Modeling and Performance Evaluation of Computer Networks: Computer networks
have played an increasingly important role in our lives from the late 1990s, starting with
the popularity of the Internet to access content, Internet-based commerce and services,
rise of social media applications, and more recently, shared economy. Consequently, the
performance of network protocols plays a critical role in the quality of service experienced
by the users. My work has contributed to the development of models that allow network
designers to gain insights into the factors that affect network performance and help make
optimal design and parameters choices. I have worked on modeling of network switches,
TCP, and wireless networking protocols such as WiFi/IEEE 802.11 and WiMAX/IEEE802.16.
Two of my major contributions in this area are as follows:
1. Models for IEEE 802.11 (WiFi): Over the last 20 years, IEEE 802.11 or WiFi
has become one of the most popular network access technologies. Consequently,
understanding the factors affecting its performance and developing mechanisms to
address them is an important research area. I have a large body of work on various
performance modeling aspects related to IEEE 802.11. The most important among
these are queueing models to evaluate the delays experienced by packets in IEEE
802.11 networks. The developed models
provide expressions for the probability
generating function for the queue lengths and the delays.
The distinguishing features
of these models include the ability to accommodate finite buffers, unsaturated traffic
conditions, and arbitrary traffic arrival processes and number of users. In a sequence
of papers (among the seminal work in this area), we have developed queueing models
for both distributed (DCF) and centralized (PCF) modes of operation of IEEE 802.11.
The models can be used to evaluate probabilistic service guarantees in terms of both
the delays and packet loss probabilities and used for purposes like call admission
control and providing statistical delay bounds.

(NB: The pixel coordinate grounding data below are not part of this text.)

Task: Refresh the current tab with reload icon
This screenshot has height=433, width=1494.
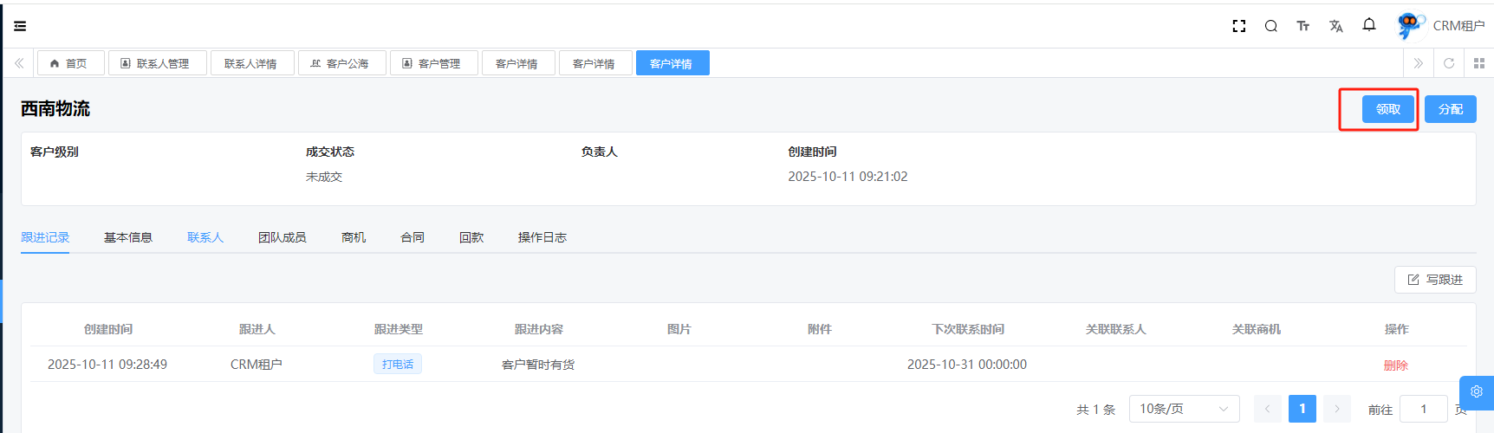Action: point(1448,63)
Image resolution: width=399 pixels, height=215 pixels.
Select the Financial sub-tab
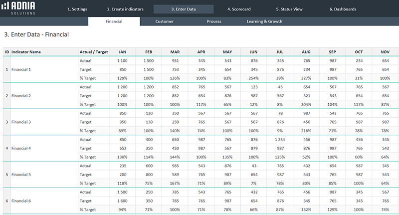click(x=114, y=21)
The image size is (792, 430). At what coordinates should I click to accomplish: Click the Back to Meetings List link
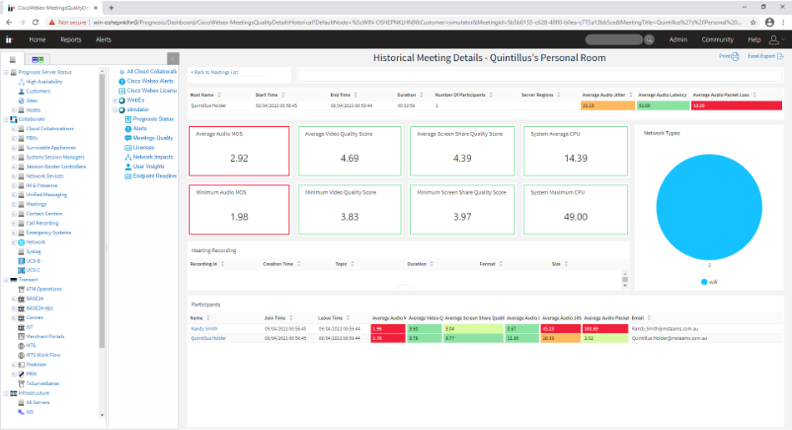click(x=215, y=73)
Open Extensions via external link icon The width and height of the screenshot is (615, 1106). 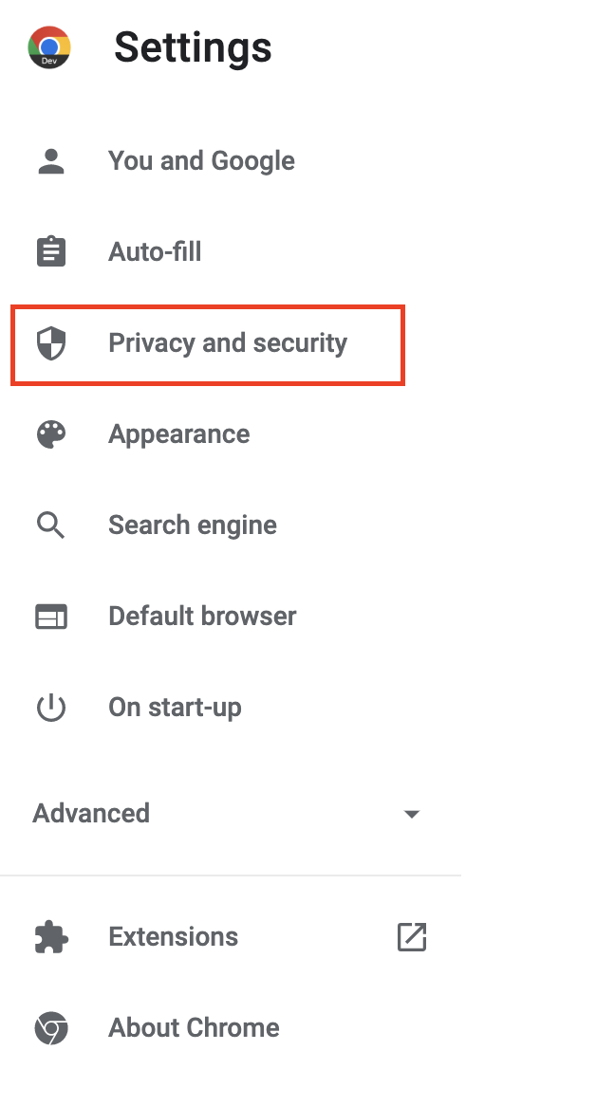point(412,937)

In another line of work, my group has worked on developing models that evaluate
the spatial reuse (
i.e., the simultaneous use of the same spectrum in geographically
separated locations)
in IEEE 802.11 networks and then use insights from these
models to develop protocol enhancements. In many real world scenarios where the
node density is high, the interference between the nodes becomes the dominant
factor affecting the spatial reuse and the overall network performance. Our work
has developed stochastic models to evaluate the spatial reuse of the network and
its scaling, and the models may be used to characterize the variability and rate of
successful transmissions at each node. Our model is general and applicable for
the class of unbiased MAC protocols. In the specific case of IEEE 802.11 in
multi-hop scenarios, our work has shown how its aggressive behavior can throttle
the spatial reuse and reduce bandwidth efficiency. We have designed adaptive
and distributed coordination schemes for IEEE 802.11 using explicit MAC-layer
feedback to pace the transmissions on adjacent nodes, thereby assisting the
protocol to operate around its saturation state while minimizing resource contention.

The third line of my work on IEEE 802.11 is on the development of models that
characterize the impact of the protocol on the resulting traffic characteristics of the
network. We have developed analytic models for characterizing the interarrival time
distribution in IEEE 802.11 networks. Our results show that the interarrival time has
a multimodal distribution and demonstrates evidence of pacing induced by the MAC
protocol. While the interarrival time distribution gives important insights into the
traffic characteristics, the scaling, burstiness and long-range dependence associated
self-similar and multifractal has a significant impact nature of traffic can lead to a
number of undesirable effects like high buffer overflow rates, large delays and
persistent periods of congestion. We have also investigates the impact of IEEE
802.11 MAC protocol on the second order scaling of the traffic. Our results show that
while individual TCP sources in wireless networks show evidence of self-similarity,
the aggregate traffic is no longer self-similar and shows multifractal properties.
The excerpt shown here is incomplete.